Solution Map Analysis of a Multiscale Drift-Diffusion Model for Organic Solar Cells

TL;DR

This paper develops and analyzes a multiscale drift-diffusion model for organic solar cells, incorporating complex physical phenomena and proving mathematical properties such as existence, uniqueness, and nonnegativity of solutions, validated through numerical simulations.

Contribution

It introduces a novel multiscale drift-diffusion model for organic solar cells and proves key mathematical properties, advancing theoretical understanding and simulation capabilities.

Findings

Proved existence and uniqueness of solutions for the model.

Validated the model through numerical simulations with realistic parameters.

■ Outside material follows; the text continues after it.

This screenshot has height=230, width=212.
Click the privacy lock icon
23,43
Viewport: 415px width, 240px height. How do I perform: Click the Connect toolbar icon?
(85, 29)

Ensured nonnegativity of all species concentrations in the model.

Abstract

In this article we address the theoretical study of a multiscale drift-diffusion (DD) model for the description of photoconversion mechanisms in organic solar cells. The multiscale nature of the formulation is based on the co-presence of light absorption, conversion and diffusion phenomena that occur in the three-dimensional material bulk, of charge photoconversion phenomena that occur at the two-dimensional material interface separating acceptor and donor material phases, and of charge separation and subsequent charge transport in each three-dimensional material phase to device terminals that are driven by drift and diffusion electrical forces. The model accounts for the nonlinear interaction among four species: excitons, polarons, electrons and holes, and allows to quantitatively predict the electrical current collected at the device contacts of the cell. Existence and uniqueness of weak solutions of the DD system, as well as nonnegativity of all species concentrations, are proved in the stationary regime via a solution map that is a variant of the Gummel iteration commonly used in the treatment of the DD model for inorganic semiconductors. The results are established upon assuming suitable restrictions on the data and some regularity property on the mixed boundary value problem for the Poisson equation. The theoretical conclusions are numerically validated on the simulation of three-dimensional problems characterized by realistic values of the physical parameters.